DESCRIPTION OF THE TASK:
Nothing in the data may be altered as it is transcribed.

━━ DATA IN THIS EXERCISE

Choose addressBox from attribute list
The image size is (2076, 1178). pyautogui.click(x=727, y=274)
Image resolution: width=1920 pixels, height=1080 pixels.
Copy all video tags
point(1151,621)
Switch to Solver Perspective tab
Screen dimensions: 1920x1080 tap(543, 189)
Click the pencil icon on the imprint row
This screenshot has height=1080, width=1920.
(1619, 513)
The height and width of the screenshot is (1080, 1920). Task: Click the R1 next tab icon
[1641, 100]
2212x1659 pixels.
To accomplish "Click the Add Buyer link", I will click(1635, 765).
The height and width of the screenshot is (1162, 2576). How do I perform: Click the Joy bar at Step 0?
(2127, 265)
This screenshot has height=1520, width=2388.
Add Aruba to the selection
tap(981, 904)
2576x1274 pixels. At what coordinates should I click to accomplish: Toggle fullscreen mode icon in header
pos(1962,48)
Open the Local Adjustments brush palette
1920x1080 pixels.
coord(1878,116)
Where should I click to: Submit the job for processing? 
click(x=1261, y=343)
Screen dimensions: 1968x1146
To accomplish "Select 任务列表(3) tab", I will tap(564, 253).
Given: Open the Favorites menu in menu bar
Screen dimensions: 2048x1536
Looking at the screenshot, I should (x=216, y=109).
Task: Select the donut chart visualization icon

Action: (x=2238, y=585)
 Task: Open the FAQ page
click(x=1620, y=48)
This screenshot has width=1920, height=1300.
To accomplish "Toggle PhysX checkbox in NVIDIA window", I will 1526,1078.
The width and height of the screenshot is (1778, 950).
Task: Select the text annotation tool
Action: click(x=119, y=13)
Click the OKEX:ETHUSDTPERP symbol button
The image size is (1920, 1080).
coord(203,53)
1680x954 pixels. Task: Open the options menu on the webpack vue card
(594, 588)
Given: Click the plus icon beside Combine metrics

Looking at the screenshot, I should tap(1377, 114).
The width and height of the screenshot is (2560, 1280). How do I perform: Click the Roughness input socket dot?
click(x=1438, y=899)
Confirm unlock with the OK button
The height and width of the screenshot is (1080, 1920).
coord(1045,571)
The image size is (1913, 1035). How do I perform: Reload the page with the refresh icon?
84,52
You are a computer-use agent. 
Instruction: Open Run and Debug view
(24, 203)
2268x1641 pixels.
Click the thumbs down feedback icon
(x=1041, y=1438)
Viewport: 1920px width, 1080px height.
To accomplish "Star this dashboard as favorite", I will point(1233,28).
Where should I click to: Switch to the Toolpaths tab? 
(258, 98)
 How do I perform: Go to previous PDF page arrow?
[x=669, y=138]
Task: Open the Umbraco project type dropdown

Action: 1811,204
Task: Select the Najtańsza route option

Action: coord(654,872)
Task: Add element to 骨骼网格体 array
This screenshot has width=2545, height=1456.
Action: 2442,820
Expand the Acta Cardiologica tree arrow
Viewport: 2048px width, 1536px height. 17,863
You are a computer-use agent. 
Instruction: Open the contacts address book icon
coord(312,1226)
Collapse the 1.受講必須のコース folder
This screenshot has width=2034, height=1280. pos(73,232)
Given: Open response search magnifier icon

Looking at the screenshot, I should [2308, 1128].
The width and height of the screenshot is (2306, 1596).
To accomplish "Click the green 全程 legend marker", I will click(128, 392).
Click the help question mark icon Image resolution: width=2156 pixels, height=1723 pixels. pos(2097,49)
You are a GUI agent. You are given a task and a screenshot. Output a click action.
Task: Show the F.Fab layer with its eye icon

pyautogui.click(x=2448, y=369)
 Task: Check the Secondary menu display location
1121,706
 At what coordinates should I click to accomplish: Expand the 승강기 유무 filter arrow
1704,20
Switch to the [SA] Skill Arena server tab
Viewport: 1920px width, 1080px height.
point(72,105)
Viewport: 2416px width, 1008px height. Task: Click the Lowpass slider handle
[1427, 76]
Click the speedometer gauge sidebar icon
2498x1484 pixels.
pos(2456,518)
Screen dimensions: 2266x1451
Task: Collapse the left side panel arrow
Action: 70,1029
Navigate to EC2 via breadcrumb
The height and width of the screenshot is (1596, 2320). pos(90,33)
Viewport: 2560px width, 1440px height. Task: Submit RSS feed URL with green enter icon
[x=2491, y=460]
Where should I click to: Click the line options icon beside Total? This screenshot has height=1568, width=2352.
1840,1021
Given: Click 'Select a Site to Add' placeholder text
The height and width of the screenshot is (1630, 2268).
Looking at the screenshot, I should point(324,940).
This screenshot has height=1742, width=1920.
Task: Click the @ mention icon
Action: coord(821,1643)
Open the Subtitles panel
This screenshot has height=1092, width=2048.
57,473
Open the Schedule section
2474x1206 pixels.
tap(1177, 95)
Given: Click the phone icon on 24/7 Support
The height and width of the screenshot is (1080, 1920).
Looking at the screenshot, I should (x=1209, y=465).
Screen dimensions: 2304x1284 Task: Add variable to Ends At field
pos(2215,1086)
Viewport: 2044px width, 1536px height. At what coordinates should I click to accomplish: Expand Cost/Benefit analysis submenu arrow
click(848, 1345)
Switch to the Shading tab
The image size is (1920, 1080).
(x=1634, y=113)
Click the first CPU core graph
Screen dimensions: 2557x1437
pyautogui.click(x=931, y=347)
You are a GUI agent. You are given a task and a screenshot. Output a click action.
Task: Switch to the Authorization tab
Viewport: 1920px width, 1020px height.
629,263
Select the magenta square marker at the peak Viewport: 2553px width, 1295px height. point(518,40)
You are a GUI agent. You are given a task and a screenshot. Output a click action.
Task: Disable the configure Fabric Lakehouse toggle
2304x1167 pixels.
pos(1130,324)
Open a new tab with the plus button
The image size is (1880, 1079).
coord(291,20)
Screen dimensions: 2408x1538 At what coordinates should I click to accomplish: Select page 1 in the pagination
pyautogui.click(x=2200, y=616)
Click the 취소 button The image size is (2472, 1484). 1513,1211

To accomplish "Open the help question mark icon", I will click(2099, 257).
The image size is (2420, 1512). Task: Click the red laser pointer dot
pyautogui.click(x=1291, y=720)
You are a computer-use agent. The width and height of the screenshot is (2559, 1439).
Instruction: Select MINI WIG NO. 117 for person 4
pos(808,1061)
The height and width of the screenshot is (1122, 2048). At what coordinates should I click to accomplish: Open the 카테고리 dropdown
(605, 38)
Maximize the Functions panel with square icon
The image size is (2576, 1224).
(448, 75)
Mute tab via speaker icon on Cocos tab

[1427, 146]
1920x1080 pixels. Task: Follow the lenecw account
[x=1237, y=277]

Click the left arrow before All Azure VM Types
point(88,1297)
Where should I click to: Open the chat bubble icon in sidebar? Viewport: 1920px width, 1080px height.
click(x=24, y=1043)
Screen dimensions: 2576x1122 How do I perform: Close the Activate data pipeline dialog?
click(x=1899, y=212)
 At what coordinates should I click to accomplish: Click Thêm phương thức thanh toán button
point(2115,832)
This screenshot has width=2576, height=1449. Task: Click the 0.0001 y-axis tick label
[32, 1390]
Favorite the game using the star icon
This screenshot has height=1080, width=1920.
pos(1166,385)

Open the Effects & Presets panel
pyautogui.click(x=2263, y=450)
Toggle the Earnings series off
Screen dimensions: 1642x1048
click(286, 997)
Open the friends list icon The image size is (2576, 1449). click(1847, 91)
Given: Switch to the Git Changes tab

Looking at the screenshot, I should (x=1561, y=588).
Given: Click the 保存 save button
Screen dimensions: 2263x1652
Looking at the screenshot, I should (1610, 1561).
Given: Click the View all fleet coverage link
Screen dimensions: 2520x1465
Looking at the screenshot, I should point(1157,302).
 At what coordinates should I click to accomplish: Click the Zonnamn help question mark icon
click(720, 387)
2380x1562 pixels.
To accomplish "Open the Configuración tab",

━━━━

YOUR SOLUTION:
Choose addressBox from attribute list
The image size is (2076, 1178). pyautogui.click(x=727, y=274)
Image resolution: width=1920 pixels, height=1080 pixels.
Copy all video tags
point(1151,621)
Switch to Solver Perspective tab
Screen dimensions: 1920x1080 tap(543, 189)
Click the pencil icon on the imprint row
This screenshot has height=1080, width=1920.
(1619, 513)
The height and width of the screenshot is (1080, 1920). Task: Click the R1 next tab icon
[1641, 100]
2212x1659 pixels.
To accomplish "Click the Add Buyer link", I will click(1635, 765).
The height and width of the screenshot is (1162, 2576). How do I perform: Click the Joy bar at Step 0?
(2127, 265)
This screenshot has height=1520, width=2388.
Add Aruba to the selection
tap(981, 904)
2576x1274 pixels. At what coordinates should I click to accomplish: Toggle fullscreen mode icon in header
pos(1962,48)
Open the Local Adjustments brush palette
1920x1080 pixels.
coord(1878,116)
Where should I click to: Submit the job for processing? 
click(x=1261, y=343)
Screen dimensions: 1968x1146
To accomplish "Select 任务列表(3) tab", I will tap(564, 253).
Given: Open the Favorites menu in menu bar
Screen dimensions: 2048x1536
Looking at the screenshot, I should (x=216, y=109).
Task: Select the donut chart visualization icon

Action: (x=2238, y=585)
 Task: Open the FAQ page
click(x=1620, y=48)
This screenshot has width=1920, height=1300.
To accomplish "Toggle PhysX checkbox in NVIDIA window", I will 1526,1078.
The width and height of the screenshot is (1778, 950).
Task: Select the text annotation tool
Action: click(x=119, y=13)
Click the OKEX:ETHUSDTPERP symbol button
The image size is (1920, 1080).
coord(203,53)
1680x954 pixels. Task: Open the options menu on the webpack vue card
(594, 588)
Given: Click the plus icon beside Combine metrics

Looking at the screenshot, I should tap(1377, 114).
The width and height of the screenshot is (2560, 1280). How do I perform: Click the Roughness input socket dot?
click(x=1438, y=899)
Confirm unlock with the OK button
The height and width of the screenshot is (1080, 1920).
coord(1045,571)
The image size is (1913, 1035). How do I perform: Reload the page with the refresh icon?
84,52
You are a computer-use agent. 
Instruction: Open Run and Debug view
(24, 203)
2268x1641 pixels.
Click the thumbs down feedback icon
(x=1041, y=1438)
Viewport: 1920px width, 1080px height.
To accomplish "Star this dashboard as favorite", I will point(1233,28).
Where should I click to: Switch to the Toolpaths tab? 
(258, 98)
 How do I perform: Go to previous PDF page arrow?
[x=669, y=138]
Task: Open the Umbraco project type dropdown

Action: 1811,204
Task: Select the Najtańsza route option

Action: coord(654,872)
Task: Add element to 骨骼网格体 array
This screenshot has width=2545, height=1456.
Action: 2442,820
Expand the Acta Cardiologica tree arrow
Viewport: 2048px width, 1536px height. 17,863
You are a computer-use agent. 
Instruction: Open the contacts address book icon
coord(312,1226)
Collapse the 1.受講必須のコース folder
This screenshot has width=2034, height=1280. pos(73,232)
Given: Open response search magnifier icon

Looking at the screenshot, I should [2308, 1128].
The width and height of the screenshot is (2306, 1596).
To accomplish "Click the green 全程 legend marker", I will click(128, 392).
Click the help question mark icon Image resolution: width=2156 pixels, height=1723 pixels. pos(2097,49)
You are a GUI agent. You are given a task and a screenshot. Output a click action.
Task: Show the F.Fab layer with its eye icon

pyautogui.click(x=2448, y=369)
 Task: Check the Secondary menu display location
1121,706
 At what coordinates should I click to accomplish: Expand the 승강기 유무 filter arrow
1704,20
Switch to the [SA] Skill Arena server tab
Viewport: 1920px width, 1080px height.
point(72,105)
Viewport: 2416px width, 1008px height. Task: Click the Lowpass slider handle
[1427, 76]
Click the speedometer gauge sidebar icon
2498x1484 pixels.
pos(2456,518)
Screen dimensions: 2266x1451
Task: Collapse the left side panel arrow
Action: 70,1029
Navigate to EC2 via breadcrumb
The height and width of the screenshot is (1596, 2320). pos(90,33)
Viewport: 2560px width, 1440px height. Task: Submit RSS feed URL with green enter icon
[x=2491, y=460]
Where should I click to: Click the line options icon beside Total? This screenshot has height=1568, width=2352.
1840,1021
Given: Click 'Select a Site to Add' placeholder text
The height and width of the screenshot is (1630, 2268).
Looking at the screenshot, I should point(324,940).
This screenshot has height=1742, width=1920.
Task: Click the @ mention icon
Action: coord(821,1643)
Open the Subtitles panel
This screenshot has height=1092, width=2048.
57,473
Open the Schedule section
2474x1206 pixels.
tap(1177, 95)
Given: Click the phone icon on 24/7 Support
The height and width of the screenshot is (1080, 1920).
Looking at the screenshot, I should (x=1209, y=465).
Screen dimensions: 2304x1284 Task: Add variable to Ends At field
pos(2215,1086)
Viewport: 2044px width, 1536px height. At what coordinates should I click to accomplish: Expand Cost/Benefit analysis submenu arrow
click(848, 1345)
Switch to the Shading tab
The image size is (1920, 1080).
(x=1634, y=113)
Click the first CPU core graph
Screen dimensions: 2557x1437
pyautogui.click(x=931, y=347)
You are a GUI agent. You are given a task and a screenshot. Output a click action.
Task: Switch to the Authorization tab
Viewport: 1920px width, 1020px height.
629,263
Select the magenta square marker at the peak Viewport: 2553px width, 1295px height. point(518,40)
You are a GUI agent. You are given a task and a screenshot. Output a click action.
Task: Disable the configure Fabric Lakehouse toggle
2304x1167 pixels.
pos(1130,324)
Open a new tab with the plus button
The image size is (1880, 1079).
coord(291,20)
Screen dimensions: 2408x1538 At what coordinates should I click to accomplish: Select page 1 in the pagination
pyautogui.click(x=2200, y=616)
Click the 취소 button The image size is (2472, 1484). 1513,1211

To accomplish "Open the help question mark icon", I will click(2099, 257).
The image size is (2420, 1512). Task: Click the red laser pointer dot
pyautogui.click(x=1291, y=720)
You are a computer-use agent. The width and height of the screenshot is (2559, 1439).
Instruction: Select MINI WIG NO. 117 for person 4
pos(808,1061)
The height and width of the screenshot is (1122, 2048). At what coordinates should I click to accomplish: Open the 카테고리 dropdown
(605, 38)
Maximize the Functions panel with square icon
The image size is (2576, 1224).
(448, 75)
Mute tab via speaker icon on Cocos tab

[1427, 146]
1920x1080 pixels. Task: Follow the lenecw account
[x=1237, y=277]

Click the left arrow before All Azure VM Types
point(88,1297)
Where should I click to: Open the chat bubble icon in sidebar? Viewport: 1920px width, 1080px height.
click(x=24, y=1043)
Screen dimensions: 2576x1122 How do I perform: Close the Activate data pipeline dialog?
click(x=1899, y=212)
 At what coordinates should I click to accomplish: Click Thêm phương thức thanh toán button
point(2115,832)
This screenshot has width=2576, height=1449. Task: Click the 0.0001 y-axis tick label
[32, 1390]
Favorite the game using the star icon
This screenshot has height=1080, width=1920.
pos(1166,385)

Open the Effects & Presets panel
pyautogui.click(x=2263, y=450)
Toggle the Earnings series off
Screen dimensions: 1642x1048
click(286, 997)
Open the friends list icon The image size is (2576, 1449). click(1847, 91)
Given: Switch to the Git Changes tab

Looking at the screenshot, I should (x=1561, y=588).
Given: Click the 保存 save button
Screen dimensions: 2263x1652
Looking at the screenshot, I should (1610, 1561).
Given: Click the View all fleet coverage link
Screen dimensions: 2520x1465
Looking at the screenshot, I should point(1157,302).
 At what coordinates should I click to accomplish: Click the Zonnamn help question mark icon
click(720, 387)
2380x1562 pixels.
To accomplish "Open the Configuración tab",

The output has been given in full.